1 Department of Respiratory Medicine, The Alfred Hospital and Monash University Medical School, Prahran, Melbourne, Victoria 3181; and 2 Department of Physiology, Monash University, Clayton, Melbourne, Victoria 3168, Australia

Anatomic dead space (VD) is known to increase with end-inspiratory lung volume (EILV), and the gradient of the relationship has been proposed as an index of airway distensibility (Delta VD). The aims of this study were to apply a rapid method for measuring Delta VD and to determine whether it was affected by lung volume history. VD of 16 healthy and 16 mildly asthmatic subjects was measured at a number of known EILVs by using a tidal breathing, CO2-washout method.
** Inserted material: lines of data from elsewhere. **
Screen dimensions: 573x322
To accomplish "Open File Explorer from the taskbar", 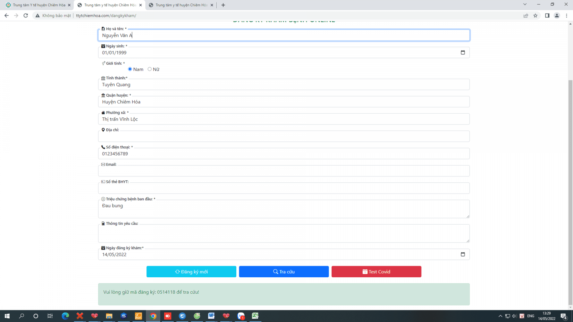I will (109, 316).
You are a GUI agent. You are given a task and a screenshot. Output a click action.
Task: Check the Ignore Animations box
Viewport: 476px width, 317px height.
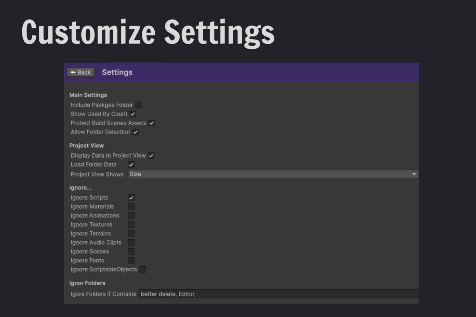(131, 215)
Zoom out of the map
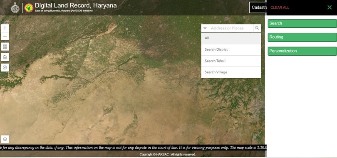 tap(5, 36)
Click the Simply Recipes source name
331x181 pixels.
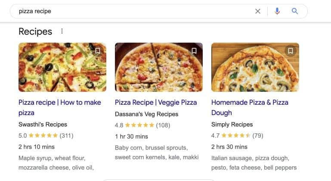pyautogui.click(x=232, y=125)
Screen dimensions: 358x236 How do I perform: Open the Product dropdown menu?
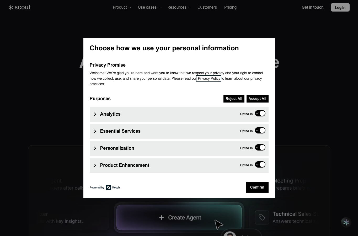[122, 7]
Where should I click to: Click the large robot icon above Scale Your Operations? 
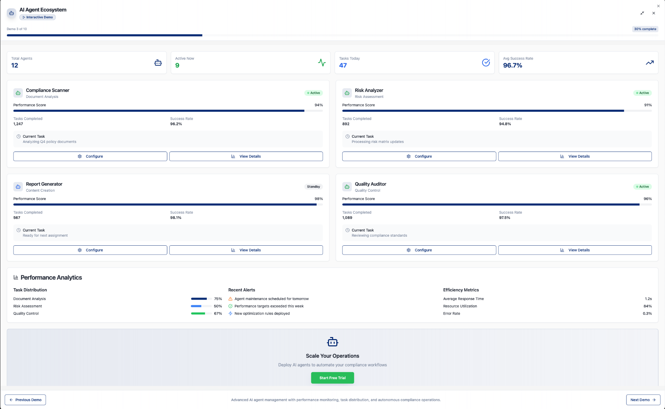[333, 342]
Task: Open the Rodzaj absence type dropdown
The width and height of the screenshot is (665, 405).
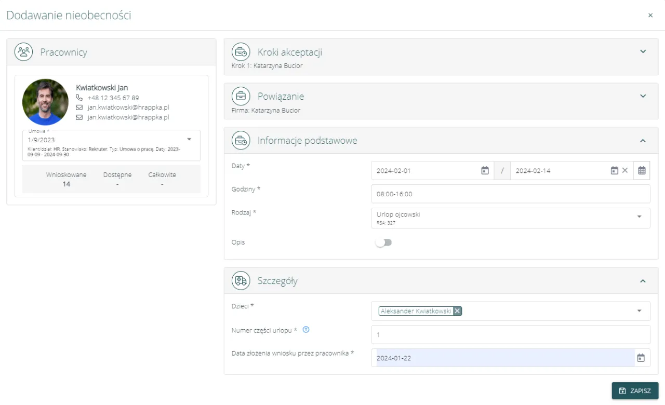Action: pos(640,217)
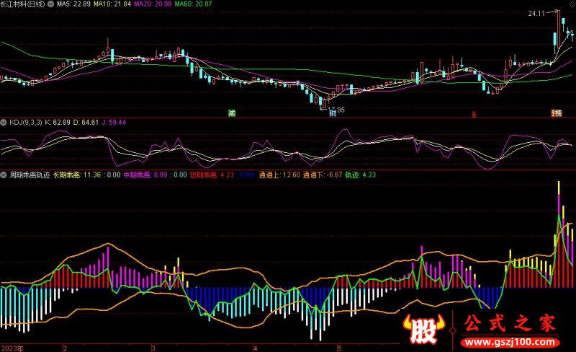Click the green 减 marker on chart
The image size is (576, 352).
pos(232,113)
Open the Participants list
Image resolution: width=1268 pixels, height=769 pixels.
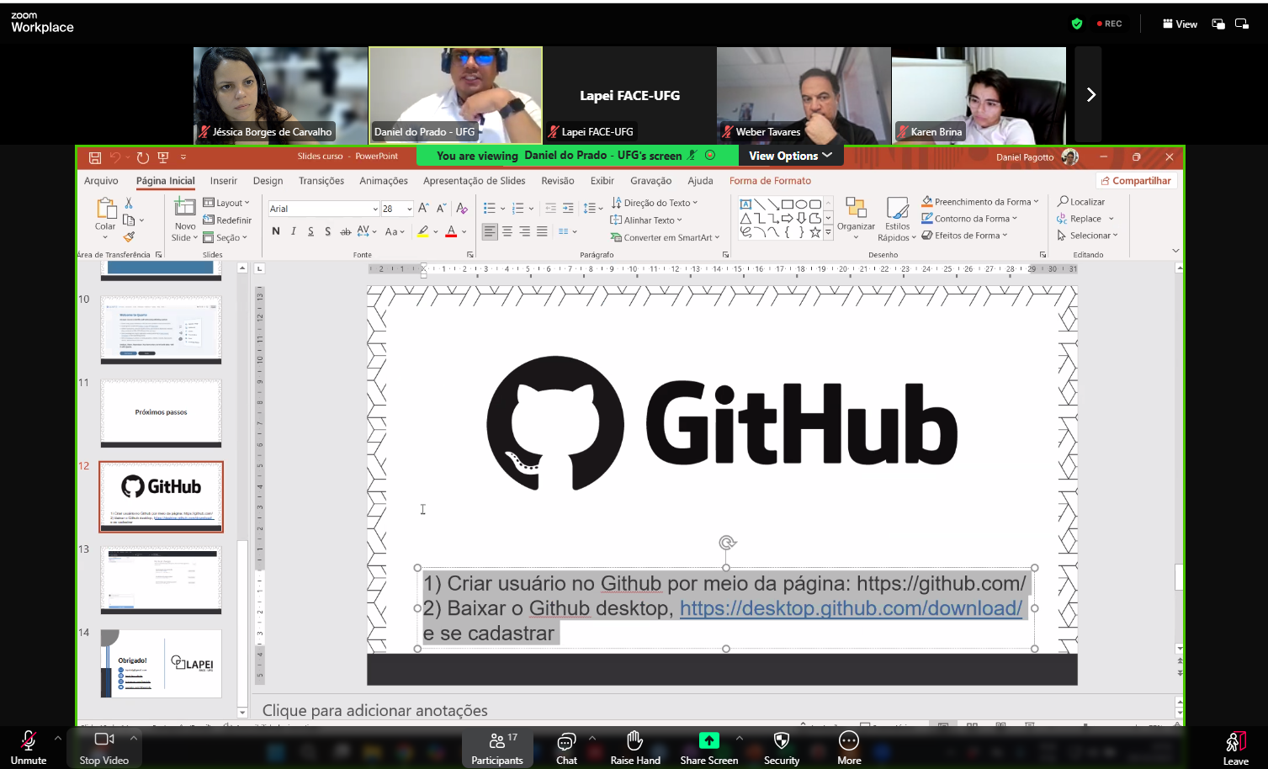click(x=497, y=747)
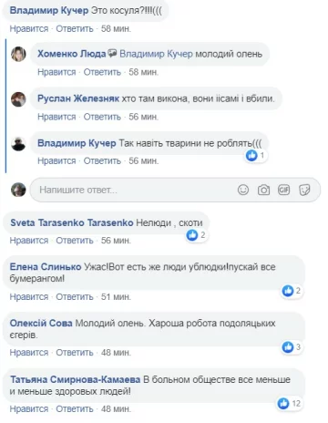Insert a GIF in the reply
Image resolution: width=328 pixels, height=423 pixels.
(x=283, y=190)
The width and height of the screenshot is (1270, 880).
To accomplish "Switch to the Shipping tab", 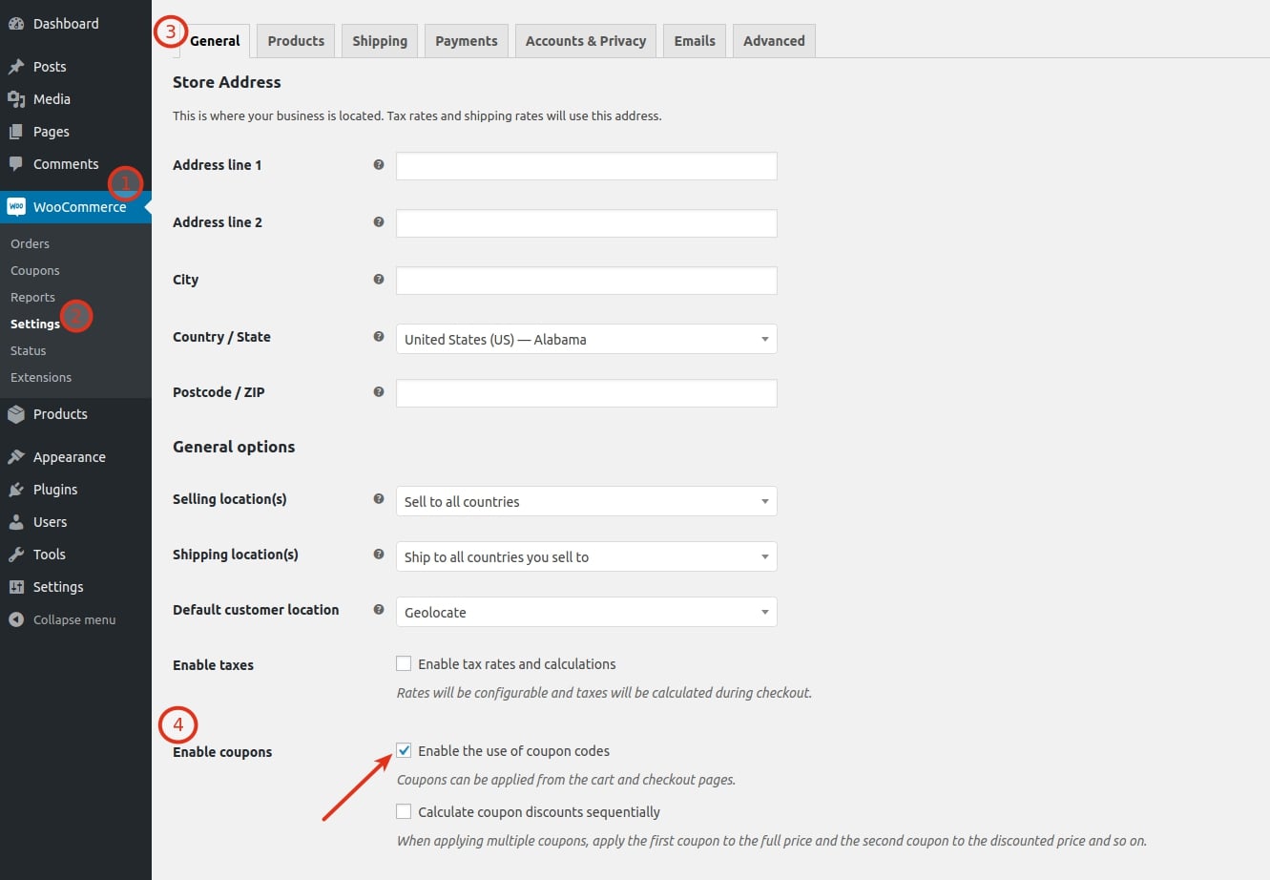I will pos(379,41).
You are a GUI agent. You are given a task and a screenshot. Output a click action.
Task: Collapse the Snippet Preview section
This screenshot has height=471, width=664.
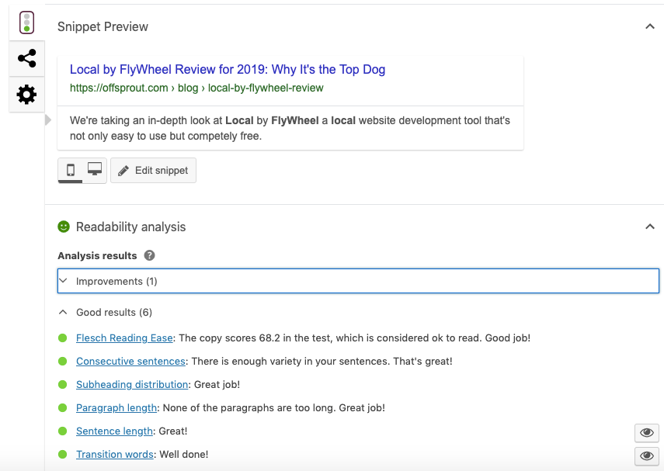(x=649, y=26)
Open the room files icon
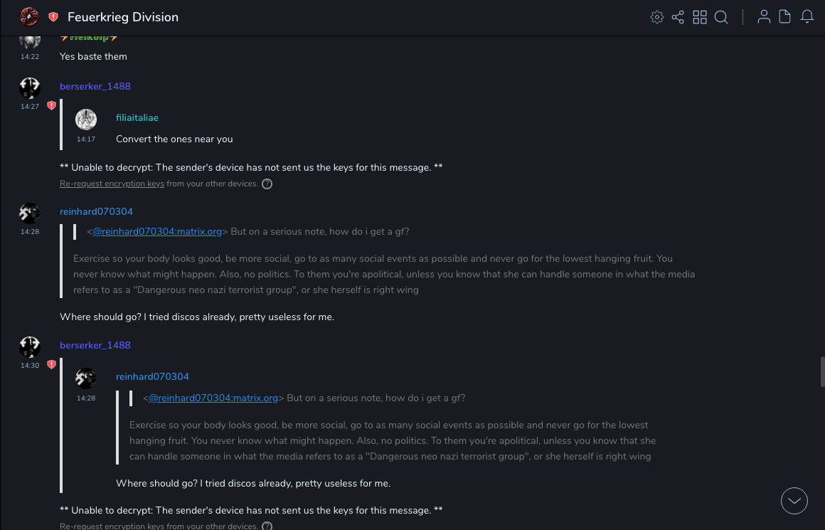The width and height of the screenshot is (825, 530). (x=785, y=17)
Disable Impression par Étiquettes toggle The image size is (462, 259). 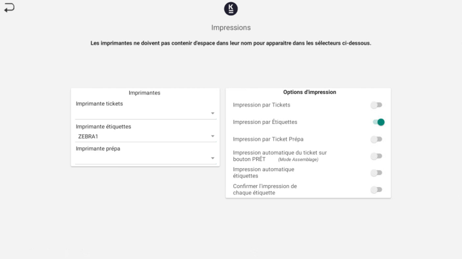(378, 122)
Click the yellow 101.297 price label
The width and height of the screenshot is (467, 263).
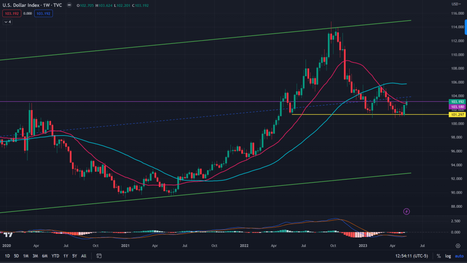(x=457, y=115)
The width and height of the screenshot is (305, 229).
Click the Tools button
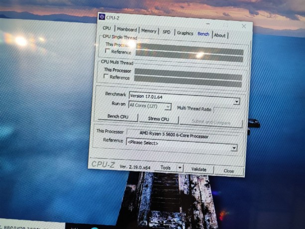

The effect of lung volume history was assessed by using three tidal breathing regimens: 1) three discrete EILVs (low/medium/high; LMH); 2) progressively decreasing EILVs from total lung capacity (TLC; TLC-RV); and 3) progressively increasing EILVs from residual volume (RV; RV-TLC). Delta VD was lower in the asthmatic group for the LMH (25.3 ± 2.24 vs. 21.2 ± 1.66 ml/l, means ± SE) and TLC-RV (24.3 ± 1.69 vs. 18.7 ± 1.16 ml/l) regimens. There was a trend for a lower Delta VD in the asthmatic group for the RV-TLC regimen (23.3 ± 2.19 vs. 18.8 ± 1.68 ml/l). There was no difference in Delta VD between groups. In conclusion, mild asthmatic subjects have stiffer airways than normal subjects, and this is not obviously affected by lung volume history.